Dazu braucht es nicht nur international bekundete Solidarität, sondern eine internationale, sozialistische Organisation, die gemeinsam ein politisches Programm entwickeln kann, mit dem in der Türkei eine ArbeiterInnenpartei aufgebaut und die Herrschaft der AKP beendet werden kann.

Türkei und die imperialistischen Staaten

Heute ist die Türkei auf dem Weg in eine Diktatur, der man sich nicht nur mit moralischen Belehrungen oder Pazifismus entgegenstellen kann. De facto werden täglich Menschen verhaftet, von zu Hause oder ihrem Arbeitsplatz abgeholt und verschwinden jahrelang hinter Gittern. Manchen wird sogar verwehrt, mit einem Anwalt zu sprechen. Bei diesen Zuständen reichen keine hohlen Verurteilungen deutscher PolitikerInnen, die wesentlich zum Aufstieg Erdogans beigetragen und seine Armee mit Waffen beliefert haben. Während sie Moral einmahnen, werden kurdische Oppositionelle und Organisationen wie die PKK weiter als „TerroristInnen“ verfolgt und die EU-Außengrenzen in Zusammenarbeit mit der Türkei weiter für Millionen abgeriegelt. Der deutschen Regierung und der EU geht es nicht um Demokratie und Menschenrechte. Das ist reinste Heuchelei. Die Forderungen nach Sanktionen gegen die Türkei, nach einem „Kurswechsel“ der EU-Politik, also einem Aussetzen der Beitrittsverhandlungen, dienen vor allem dazu, die längerfristigen wirtschaftlichen und geo-strategischen Interessen des deutschen Imperialismus und der EU zu verfolgen. An Erdogan stört sie nicht, dass er zu diktatorischen Maßnahmen greift, sondern dass sich die Türkei gegenüber den herrschenden Mächten der westlichen Welt und v. a. gegenüber Deutschland und der EU unbotmäßig verhält. Die Drohung mit Sanktionen dient dazu, einer Regionalmacht zu zeigen, wo der Hammer hängt.

Umgekehrt versucht das türkische Regime, zwischen den konkurrierenden imperialistischen Mächten wie Russland, Deutschland, den USA zu manövrieren. Die reale Einbindung in die existierende globale wirtschaftliche und politische Ordnung wird das zwar nicht antasten, den Spielraum kann es jedoch erhöhen. Hinzu kommt, dass das Regime Erdogan jede Opposition nicht nur als AnhängerInnen von TerroristInnen aller möglichen Couleur hinzustellen vermag, sondern auch noch als von „außen“ gesteuerte, volksfeindliche Kräfte.

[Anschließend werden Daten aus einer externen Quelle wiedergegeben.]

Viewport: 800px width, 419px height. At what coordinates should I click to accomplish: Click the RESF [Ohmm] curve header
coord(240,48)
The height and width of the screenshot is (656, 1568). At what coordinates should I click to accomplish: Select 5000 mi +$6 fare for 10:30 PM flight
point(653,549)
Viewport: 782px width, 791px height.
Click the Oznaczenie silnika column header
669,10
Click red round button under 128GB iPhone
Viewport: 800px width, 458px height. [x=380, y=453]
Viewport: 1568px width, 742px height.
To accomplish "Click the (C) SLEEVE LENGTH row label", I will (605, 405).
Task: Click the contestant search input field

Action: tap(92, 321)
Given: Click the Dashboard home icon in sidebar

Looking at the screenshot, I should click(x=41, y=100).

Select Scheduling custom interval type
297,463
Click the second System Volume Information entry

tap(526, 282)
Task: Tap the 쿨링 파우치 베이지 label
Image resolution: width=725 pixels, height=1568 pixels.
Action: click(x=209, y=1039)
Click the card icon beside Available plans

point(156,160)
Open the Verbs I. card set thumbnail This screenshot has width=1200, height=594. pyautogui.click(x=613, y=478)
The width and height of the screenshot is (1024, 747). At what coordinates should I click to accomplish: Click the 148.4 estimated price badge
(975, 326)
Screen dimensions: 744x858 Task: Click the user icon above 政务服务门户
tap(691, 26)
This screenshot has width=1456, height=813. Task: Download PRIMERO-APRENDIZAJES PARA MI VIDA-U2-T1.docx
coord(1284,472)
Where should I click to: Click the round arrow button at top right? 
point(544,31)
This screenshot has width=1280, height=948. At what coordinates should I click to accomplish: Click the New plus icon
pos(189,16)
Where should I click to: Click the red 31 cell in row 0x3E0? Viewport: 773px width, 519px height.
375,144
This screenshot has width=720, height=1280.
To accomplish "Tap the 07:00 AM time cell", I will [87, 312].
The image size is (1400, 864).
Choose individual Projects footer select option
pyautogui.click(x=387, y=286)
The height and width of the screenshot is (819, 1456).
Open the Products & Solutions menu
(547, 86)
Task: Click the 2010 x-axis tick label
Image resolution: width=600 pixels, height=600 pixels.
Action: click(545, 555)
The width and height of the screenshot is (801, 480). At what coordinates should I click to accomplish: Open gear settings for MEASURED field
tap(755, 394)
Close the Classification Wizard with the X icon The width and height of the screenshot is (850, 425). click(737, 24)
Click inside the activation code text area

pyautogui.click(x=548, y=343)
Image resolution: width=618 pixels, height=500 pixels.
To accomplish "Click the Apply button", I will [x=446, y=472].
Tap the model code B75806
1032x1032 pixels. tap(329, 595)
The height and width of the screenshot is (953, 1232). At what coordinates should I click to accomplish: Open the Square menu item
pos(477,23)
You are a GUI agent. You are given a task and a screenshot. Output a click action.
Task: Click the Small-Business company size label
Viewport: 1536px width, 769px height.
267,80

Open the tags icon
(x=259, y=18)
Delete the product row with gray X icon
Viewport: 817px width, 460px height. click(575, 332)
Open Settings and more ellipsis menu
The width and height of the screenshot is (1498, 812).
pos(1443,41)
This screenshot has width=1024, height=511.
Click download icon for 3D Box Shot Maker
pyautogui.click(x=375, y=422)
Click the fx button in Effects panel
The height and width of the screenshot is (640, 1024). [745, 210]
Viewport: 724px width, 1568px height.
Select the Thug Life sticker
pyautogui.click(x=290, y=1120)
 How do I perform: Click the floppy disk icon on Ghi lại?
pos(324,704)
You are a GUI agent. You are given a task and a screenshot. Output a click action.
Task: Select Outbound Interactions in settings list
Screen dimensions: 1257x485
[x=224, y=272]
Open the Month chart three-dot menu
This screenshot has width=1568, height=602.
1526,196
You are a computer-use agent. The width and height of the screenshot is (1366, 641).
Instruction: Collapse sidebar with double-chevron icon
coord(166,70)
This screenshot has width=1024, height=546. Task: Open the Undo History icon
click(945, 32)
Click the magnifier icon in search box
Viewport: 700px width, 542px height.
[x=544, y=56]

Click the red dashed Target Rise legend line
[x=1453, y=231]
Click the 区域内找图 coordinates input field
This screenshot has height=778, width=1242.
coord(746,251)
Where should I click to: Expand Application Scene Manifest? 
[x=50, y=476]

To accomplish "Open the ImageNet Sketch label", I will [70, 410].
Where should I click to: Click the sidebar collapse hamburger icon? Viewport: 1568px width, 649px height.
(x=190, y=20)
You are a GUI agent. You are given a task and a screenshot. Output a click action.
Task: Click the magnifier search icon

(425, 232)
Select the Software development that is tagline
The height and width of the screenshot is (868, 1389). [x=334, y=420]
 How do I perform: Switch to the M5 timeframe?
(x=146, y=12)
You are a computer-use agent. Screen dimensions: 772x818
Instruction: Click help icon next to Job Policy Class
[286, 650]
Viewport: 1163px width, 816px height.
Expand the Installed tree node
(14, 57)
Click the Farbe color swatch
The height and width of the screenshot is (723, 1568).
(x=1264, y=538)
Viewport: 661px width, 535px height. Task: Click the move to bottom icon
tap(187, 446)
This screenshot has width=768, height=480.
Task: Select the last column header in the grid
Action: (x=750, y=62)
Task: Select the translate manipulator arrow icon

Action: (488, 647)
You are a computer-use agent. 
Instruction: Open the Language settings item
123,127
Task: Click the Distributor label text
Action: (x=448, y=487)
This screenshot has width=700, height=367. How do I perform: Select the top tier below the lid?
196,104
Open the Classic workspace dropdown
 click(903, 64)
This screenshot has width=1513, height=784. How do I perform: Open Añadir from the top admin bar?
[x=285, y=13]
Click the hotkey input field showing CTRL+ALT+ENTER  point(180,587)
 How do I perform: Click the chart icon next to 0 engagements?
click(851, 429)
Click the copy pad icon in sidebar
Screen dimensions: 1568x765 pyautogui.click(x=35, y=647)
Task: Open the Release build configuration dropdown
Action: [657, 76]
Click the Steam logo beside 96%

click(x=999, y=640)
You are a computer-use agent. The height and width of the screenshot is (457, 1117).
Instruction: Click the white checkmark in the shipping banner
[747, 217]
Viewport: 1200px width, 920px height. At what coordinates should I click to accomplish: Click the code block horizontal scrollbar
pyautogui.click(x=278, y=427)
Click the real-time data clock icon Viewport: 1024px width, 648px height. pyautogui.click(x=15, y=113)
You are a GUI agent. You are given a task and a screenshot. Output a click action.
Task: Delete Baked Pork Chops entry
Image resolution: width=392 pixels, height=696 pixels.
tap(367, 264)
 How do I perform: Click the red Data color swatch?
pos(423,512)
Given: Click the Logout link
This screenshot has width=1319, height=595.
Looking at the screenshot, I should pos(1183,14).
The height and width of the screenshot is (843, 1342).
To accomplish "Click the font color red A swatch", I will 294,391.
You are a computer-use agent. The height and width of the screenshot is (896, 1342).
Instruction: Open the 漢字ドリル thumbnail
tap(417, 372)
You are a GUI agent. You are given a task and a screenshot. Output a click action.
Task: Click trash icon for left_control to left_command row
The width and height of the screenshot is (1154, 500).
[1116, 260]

Die internationale Linke und ArbeiterInnen dürfen auch daher ihre Solidarität mit der Opposition in der Türkei, mit den Verfolgten, mit dem unterdrückten kurdischen Volk nicht im Schlepptau der imperialistischen und bürgerlichen „Türkei-Kritik“ betreiben. Im Gegenteil, sie müssen sich von der heuchlerischen und durch eigene, imperialistische Interessen diktierten Politik der deutschen Regierung oder der EU klar absetzen und die Forderung nach Sanktionen zurückweisen. Vielmehr sollte sich eine Solidaritätsbewegung um folgende Forderungen gruppieren:

– Offene Grenzen und Asyl für alle, die aus der Türkei flüchten! Öffnung der Grenzen und volle StaatsbürgerInnenrechte für alle Geflüchteten!

– Keine Waffenlieferungen und Militärhilfe an die Türkei! Abzug der Bundeswehr wie aller NATO-Truppen!

– Aufhebung des Verbots der PKK wie aller anderen kurdischen und türkischen Organisationen!